§ TASK BRIEF
Return the items verbatim, beginning at the line containing "Click the 10.0 mark on timeline ruler" and continuing through the last line of the items, leaving out the pictures.

§ Word and element pointing entries

- - - -

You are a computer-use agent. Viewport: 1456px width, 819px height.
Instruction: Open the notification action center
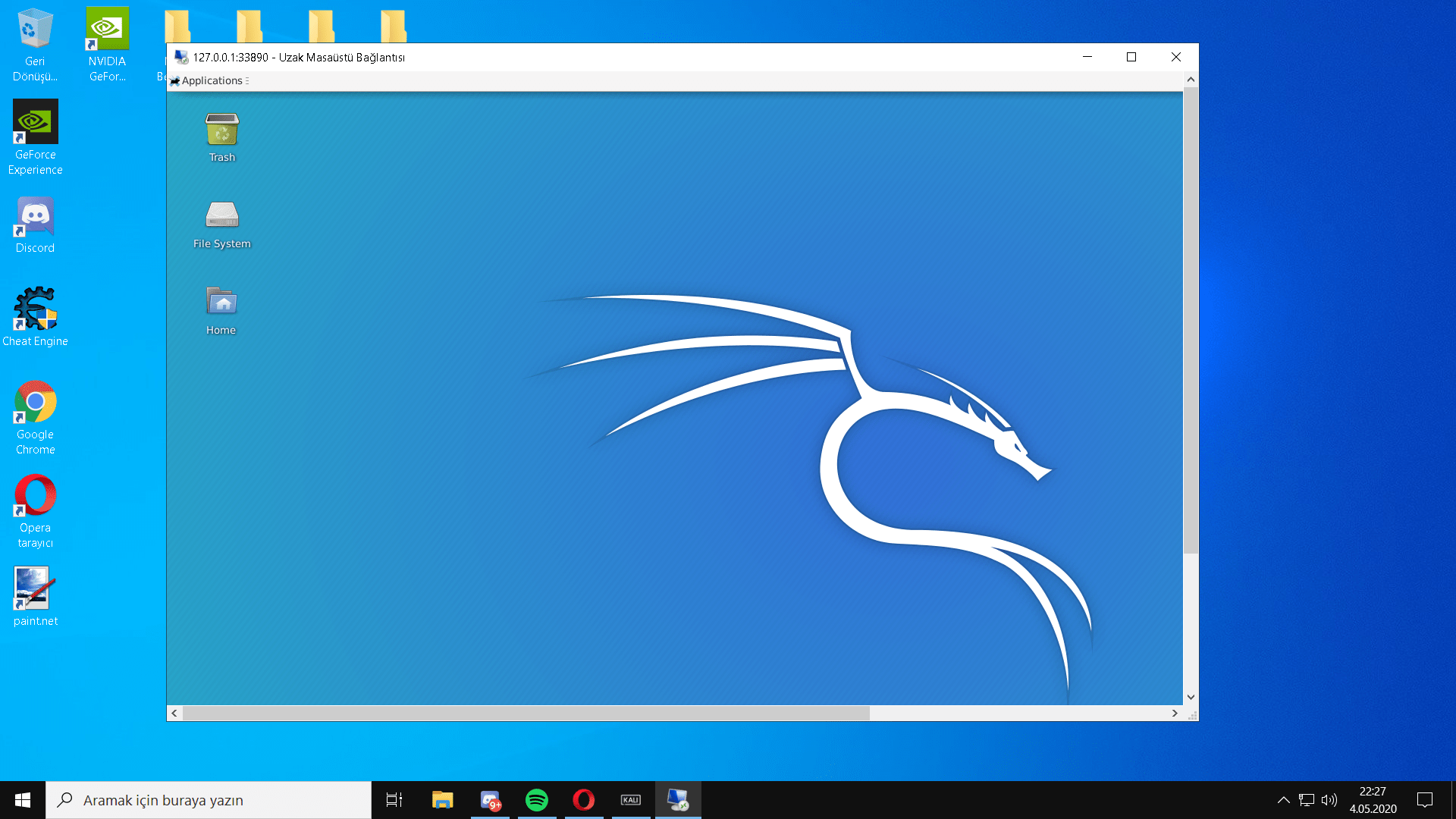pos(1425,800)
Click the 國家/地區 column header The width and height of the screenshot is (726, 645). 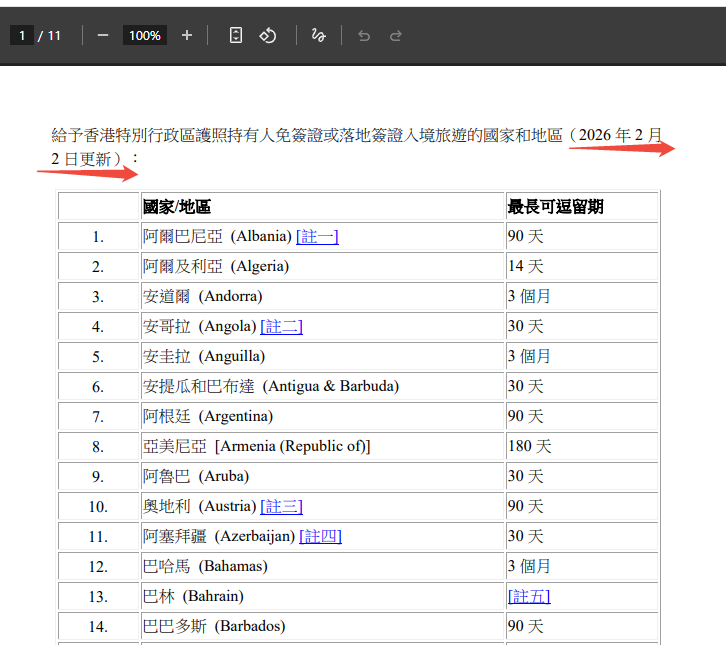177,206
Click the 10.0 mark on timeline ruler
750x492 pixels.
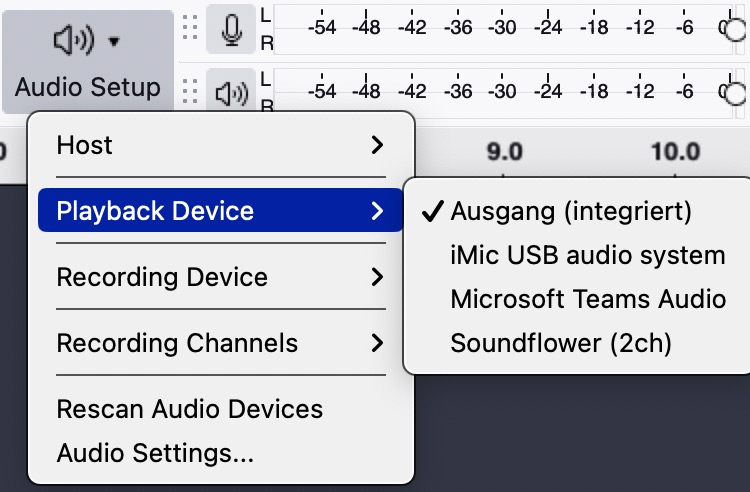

- - - -

§ SOLUTION TO THIS EXERCISE
Click the 10.0 mark on timeline ruler
750x492 pixels.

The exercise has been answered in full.